Brief:
All of the records must be repeated exactly as they read.

Stored items
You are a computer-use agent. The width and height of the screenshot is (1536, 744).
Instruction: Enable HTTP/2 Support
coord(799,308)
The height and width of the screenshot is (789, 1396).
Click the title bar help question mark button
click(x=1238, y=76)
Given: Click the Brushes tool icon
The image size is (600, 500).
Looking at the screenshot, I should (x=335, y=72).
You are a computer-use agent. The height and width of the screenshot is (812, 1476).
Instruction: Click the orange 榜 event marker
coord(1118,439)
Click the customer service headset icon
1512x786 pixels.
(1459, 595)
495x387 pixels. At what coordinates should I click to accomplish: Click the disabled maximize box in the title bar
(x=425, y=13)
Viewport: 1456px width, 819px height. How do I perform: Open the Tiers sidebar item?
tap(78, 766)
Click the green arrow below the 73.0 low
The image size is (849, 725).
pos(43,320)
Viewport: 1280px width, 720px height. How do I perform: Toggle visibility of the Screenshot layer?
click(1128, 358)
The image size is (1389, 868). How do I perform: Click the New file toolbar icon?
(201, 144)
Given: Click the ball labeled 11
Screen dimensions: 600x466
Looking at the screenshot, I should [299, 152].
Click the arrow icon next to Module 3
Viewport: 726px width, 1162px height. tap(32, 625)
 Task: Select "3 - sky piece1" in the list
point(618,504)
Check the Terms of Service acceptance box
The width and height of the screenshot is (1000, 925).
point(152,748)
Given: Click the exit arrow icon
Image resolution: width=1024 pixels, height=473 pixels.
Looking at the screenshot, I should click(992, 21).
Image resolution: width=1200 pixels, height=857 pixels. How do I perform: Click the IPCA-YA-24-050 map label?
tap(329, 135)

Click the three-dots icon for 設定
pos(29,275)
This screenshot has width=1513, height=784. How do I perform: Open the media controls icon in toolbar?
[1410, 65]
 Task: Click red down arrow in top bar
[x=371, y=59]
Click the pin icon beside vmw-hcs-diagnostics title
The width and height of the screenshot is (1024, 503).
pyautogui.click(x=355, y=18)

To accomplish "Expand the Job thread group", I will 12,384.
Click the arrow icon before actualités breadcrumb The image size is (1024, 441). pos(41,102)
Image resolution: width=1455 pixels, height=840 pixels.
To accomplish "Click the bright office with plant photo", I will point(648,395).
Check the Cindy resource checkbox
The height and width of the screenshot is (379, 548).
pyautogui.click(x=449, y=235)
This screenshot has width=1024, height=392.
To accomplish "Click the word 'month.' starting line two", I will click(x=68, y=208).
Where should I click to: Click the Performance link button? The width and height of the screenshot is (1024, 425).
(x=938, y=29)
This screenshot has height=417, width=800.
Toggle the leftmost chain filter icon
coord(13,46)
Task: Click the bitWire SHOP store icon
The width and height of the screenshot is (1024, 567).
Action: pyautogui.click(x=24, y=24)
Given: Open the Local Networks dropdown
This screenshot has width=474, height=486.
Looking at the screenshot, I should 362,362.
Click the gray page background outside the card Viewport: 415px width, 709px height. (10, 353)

Reply to the exercise:
You are a computer-use agent. The width and height of the screenshot is (1536, 744).
Instruction: Enable HTTP/2 Support
coord(799,308)
The height and width of the screenshot is (789, 1396).
Click the title bar help question mark button
click(x=1238, y=76)
Given: Click the Brushes tool icon
The image size is (600, 500).
Looking at the screenshot, I should (x=335, y=72).
You are a computer-use agent. The height and width of the screenshot is (812, 1476).
Instruction: Click the orange 榜 event marker
coord(1118,439)
Click the customer service headset icon
1512x786 pixels.
(1459, 595)
495x387 pixels. At what coordinates should I click to accomplish: Click the disabled maximize box in the title bar
(x=425, y=13)
Viewport: 1456px width, 819px height. How do I perform: Open the Tiers sidebar item?
tap(78, 766)
Click the green arrow below the 73.0 low
The image size is (849, 725).
pos(43,320)
Viewport: 1280px width, 720px height. How do I perform: Toggle visibility of the Screenshot layer?
click(1128, 358)
The image size is (1389, 868). How do I perform: Click the New file toolbar icon?
(201, 144)
Given: Click the ball labeled 11
Screen dimensions: 600x466
Looking at the screenshot, I should [299, 152].
Click the arrow icon next to Module 3
Viewport: 726px width, 1162px height. tap(32, 625)
 Task: Select "3 - sky piece1" in the list
point(618,504)
Check the Terms of Service acceptance box
The width and height of the screenshot is (1000, 925).
point(152,748)
Given: Click the exit arrow icon
Image resolution: width=1024 pixels, height=473 pixels.
Looking at the screenshot, I should click(992, 21).
Image resolution: width=1200 pixels, height=857 pixels. How do I perform: Click the IPCA-YA-24-050 map label?
tap(329, 135)

Click the three-dots icon for 設定
pos(29,275)
This screenshot has width=1513, height=784. How do I perform: Open the media controls icon in toolbar?
[1410, 65]
 Task: Click red down arrow in top bar
[x=371, y=59]
Click the pin icon beside vmw-hcs-diagnostics title
The width and height of the screenshot is (1024, 503).
pyautogui.click(x=355, y=18)

To accomplish "Expand the Job thread group", I will 12,384.
Click the arrow icon before actualités breadcrumb The image size is (1024, 441). pos(41,102)
Image resolution: width=1455 pixels, height=840 pixels.
To accomplish "Click the bright office with plant photo", I will point(648,395).
Check the Cindy resource checkbox
The height and width of the screenshot is (379, 548).
pyautogui.click(x=449, y=235)
This screenshot has width=1024, height=392.
To accomplish "Click the word 'month.' starting line two", I will click(x=68, y=208).
Where should I click to: Click the Performance link button? The width and height of the screenshot is (1024, 425).
(x=938, y=29)
This screenshot has height=417, width=800.
Toggle the leftmost chain filter icon
coord(13,46)
Task: Click the bitWire SHOP store icon
The width and height of the screenshot is (1024, 567).
Action: pyautogui.click(x=24, y=24)
Given: Open the Local Networks dropdown
This screenshot has width=474, height=486.
Looking at the screenshot, I should 362,362.
Click the gray page background outside the card Viewport: 415px width, 709px height. (10, 353)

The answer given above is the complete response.